新型コロナウイルスの感染拡大に伴う緊急経済対策で、政府が旅行代金の一部助成を検討していると報じられ、ネットで疑問や批判も相次いでいる。
人々の移動を制限するなどしているときに、なぜ逆のことを勧めるのかといった理由からだ。政府には、どんな事情があるのだろうか。
上昌広さんは、「海外とは真逆の政策」と指摘
共同通信や日経などの報道によると、30兆円を超える規模ともされる緊急経済対策は、2020年4月に補正予算として取りまとめられる見通しだ。
この対策では、現金や商品券の支給に加え、冷え込んでいる外食や旅行の需要を喚起するため、消費者が支払う代金の一部を助成することを検討している。具体的には、クーポンを発行したりポイント還元を利用したりする方法が考えられている。日経の報道では、旅行機会の多い高齢者への助成を手厚くすることも考えているという。
一方、消費減税は、見送られる公算が高いと報じられている。
こうした報道に、感染症に詳しい識者からは、疑問の声も出た。
医療ガバナンス研究所理事長の上昌広さんは2020年3月23日、「旅行や外食を奨励、という、ここでも海外とは真逆の政策です」とツイッターで指摘した。イギリス在住の免疫学者の小野昌弘さんも同日、「目を疑う」とツイートし、「世界中で感染爆発し各国が警察使って市民の移動制限・封鎖して流行抑制に必死な横で、日本は旅行に補助金を出すとか冗談であってほしい」と漏らした。
脳科学者の茂木健一郎さんは同日、ツイッターでこんな見解を示した。
「感染拡大抑止のため移動の制限が必要な状況なのに、旅行代を助成することは、アクセルとブレーキを一度に踏むようなもので理解しにくい。旅行の減少で影響を受ける関連業者への直接支援の方が効果的では?」
ツイッターやネット掲示板などでも、ツッコミが相次いでいる。
旅行への助成は、感染収束後を考えている?
「世界中でレストランを閉鎖し、旅行や移動を制限しているのに?」

- 課題 1: 旅行代金助成をめぐる記事によると、緊急経済対策は何月に補正予算として取りまとめられる見通しか。
- 課題 2: 旅行代金助成をめぐる記事の続きを、最後の文の後から書き継げ。
この後に続くレコードは、旅行代金助成をめぐる記事とは別の資料である。

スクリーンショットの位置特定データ
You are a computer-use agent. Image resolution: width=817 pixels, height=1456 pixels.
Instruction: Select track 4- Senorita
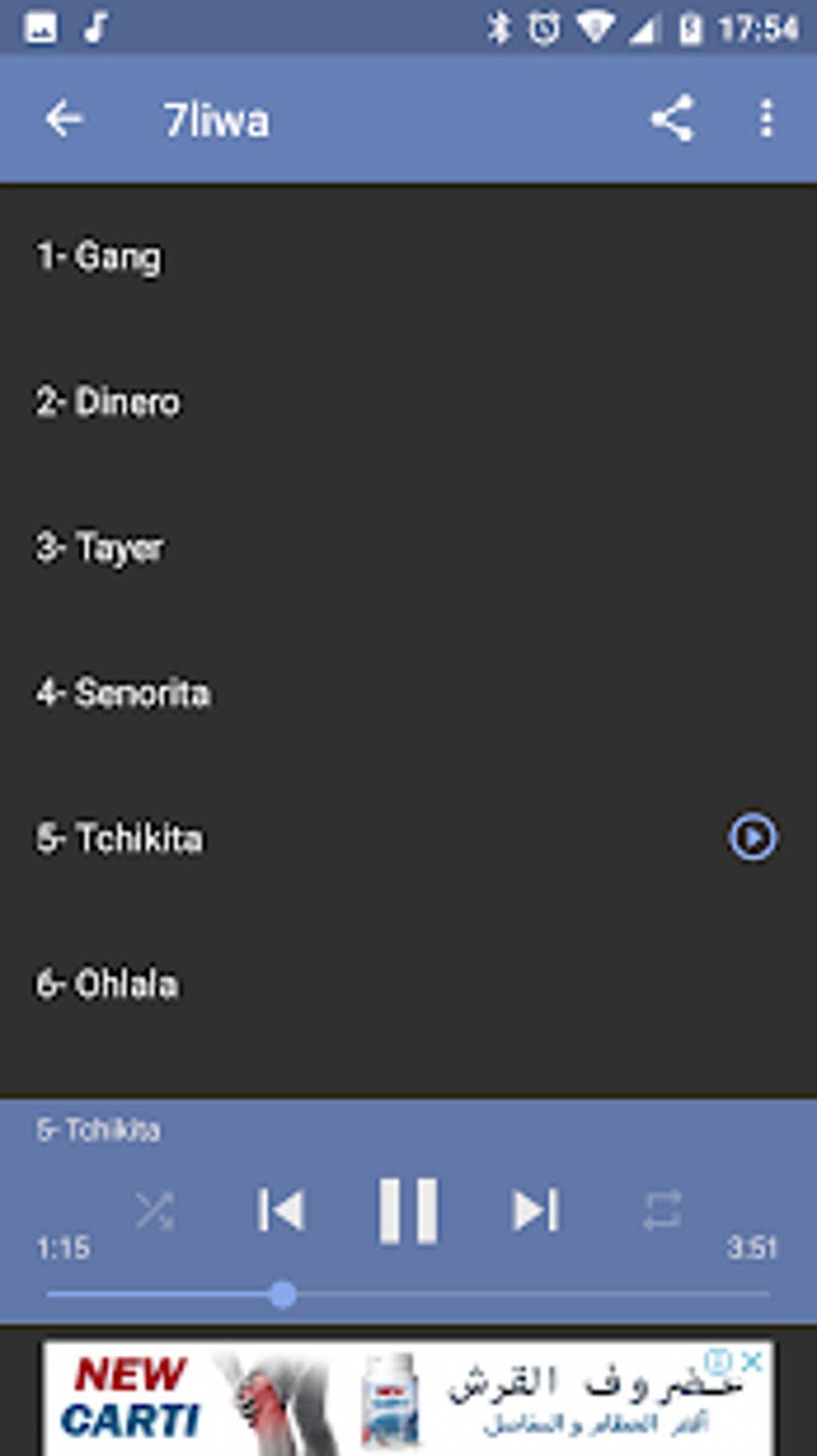123,693
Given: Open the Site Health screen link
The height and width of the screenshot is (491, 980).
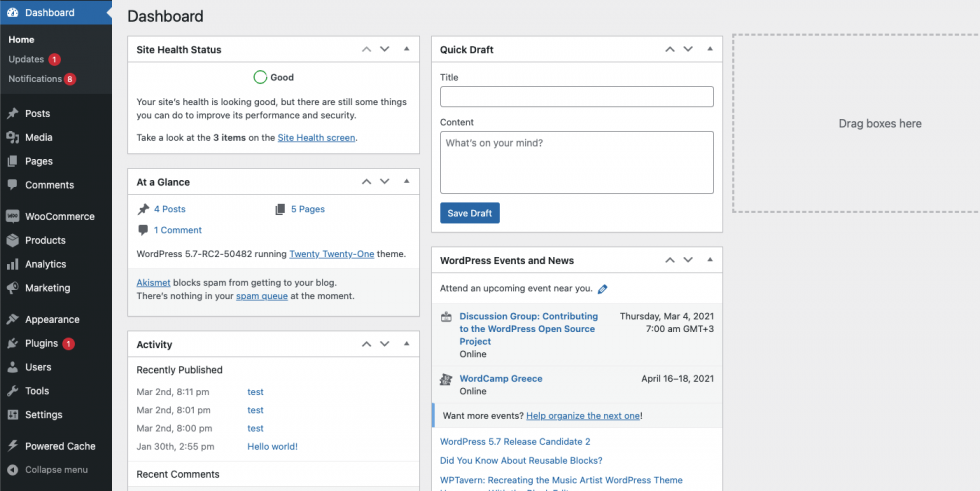Looking at the screenshot, I should (x=316, y=138).
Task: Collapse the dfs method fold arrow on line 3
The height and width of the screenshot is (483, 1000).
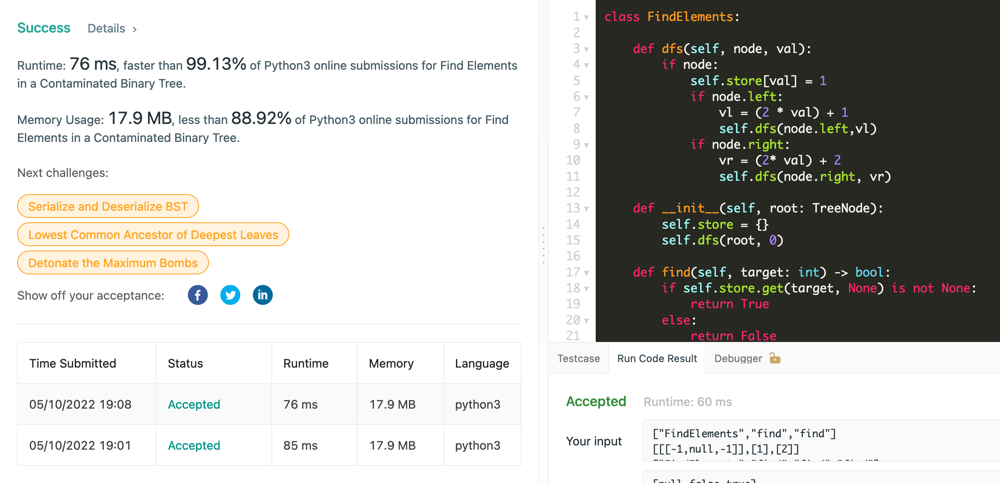Action: (x=587, y=49)
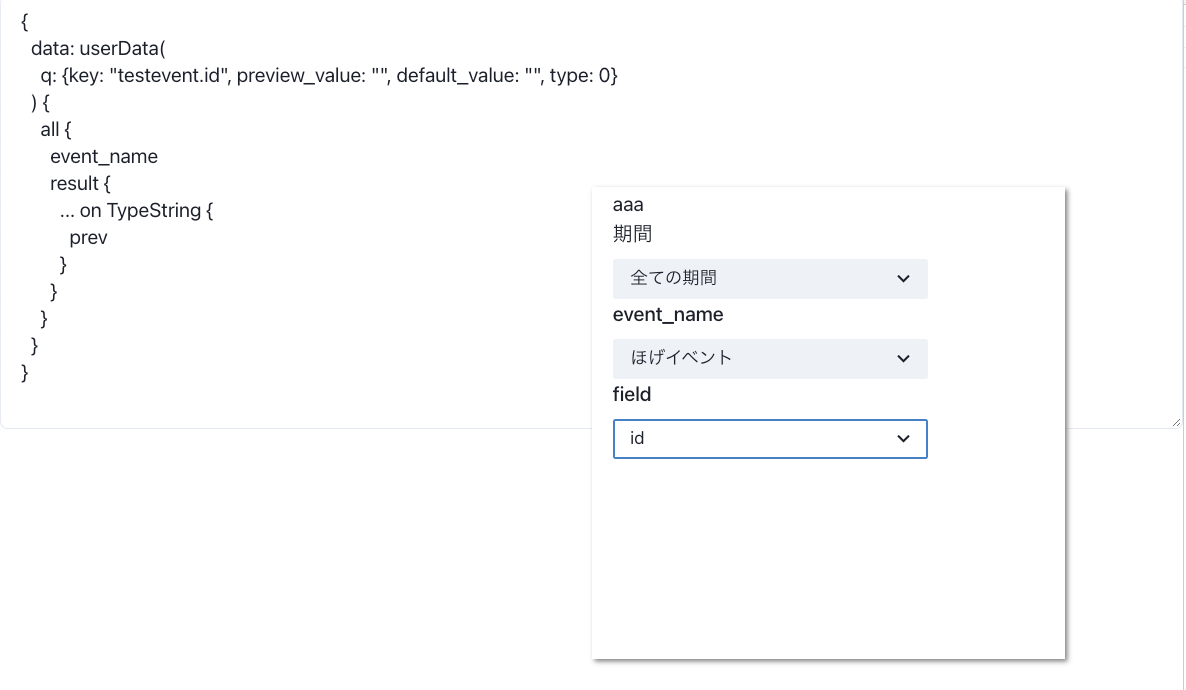
Task: Click the 期間 label in the popup
Action: coord(632,235)
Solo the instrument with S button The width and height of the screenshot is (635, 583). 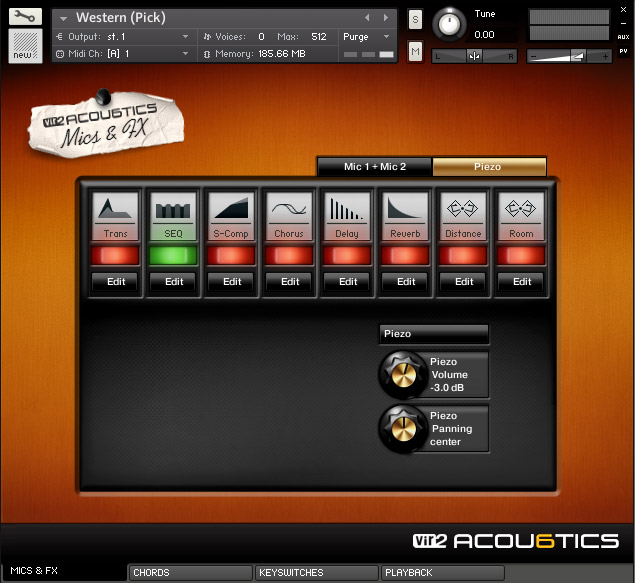click(x=415, y=20)
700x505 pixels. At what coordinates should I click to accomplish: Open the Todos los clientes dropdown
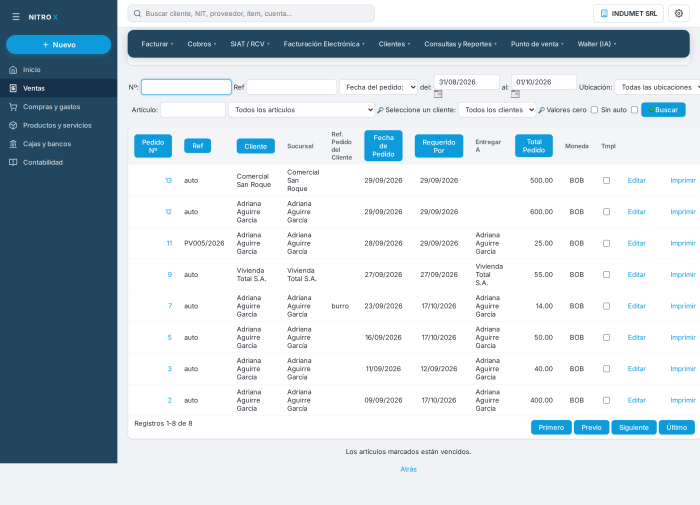497,110
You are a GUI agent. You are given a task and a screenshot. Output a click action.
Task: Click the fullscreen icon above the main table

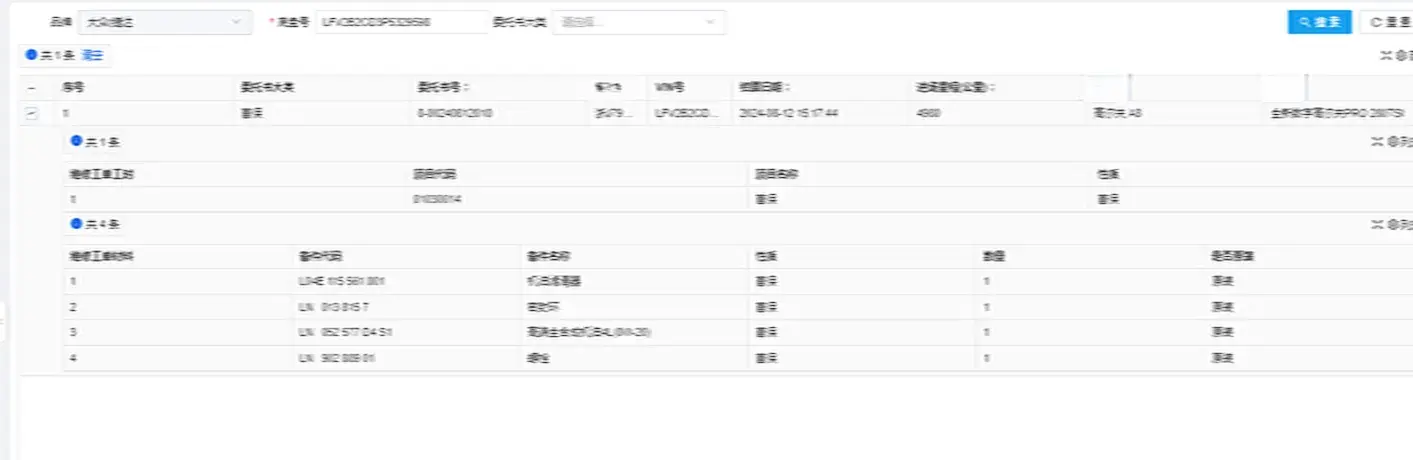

- 課題への回答 1: 2020年4月である。

- 課題への回答 2:
「何この一貫性も何も無い場当たり的な対応...。 日本政府は何がしたいんだ」
「消費者助成は収束後に遠のいた客足を戻すための措置」
「必要なのは消費振興ではなく、消費が一時減っても業界の人が生きられるための所得補償では」
自民党の二階俊博幹事長が全国旅行業協会の会長もしていることから、何らかの思惑があるのではないかとの憶測まで流れていた。
全国旅行業協会は3月3日、感染拡大で旅行の中止や延期が急増して経営環境が厳しいとして、政府与党に要望書を提出している。
協会の広報担当者にJ-CASTニュースが23日に取材したところによると、要望書では、雇用調整助成金での援助率アップなどのほかに、旅行需要の喚起についても盛り込んでいた。
ただ、広報担当者は、次のように取材に説明した。
「社会情勢が落ち着かないと、安心して旅行できないでしょう。リスク管理をしている厚労省などの判断の下に、新型コロナウイルスの感染が収束して旅行できるめどが立ってから、ということです。震災後にあったキャンペーンと同様ですが、各社は資金繰りに問題を抱えており、できるだけ早くとは考えています」
旅行への助成は感染収束後を考えているかについて、観光庁の旅行振興参事官室に取材したが、担当者が打ち合わせ中などとして23日中に話は聞けなかった。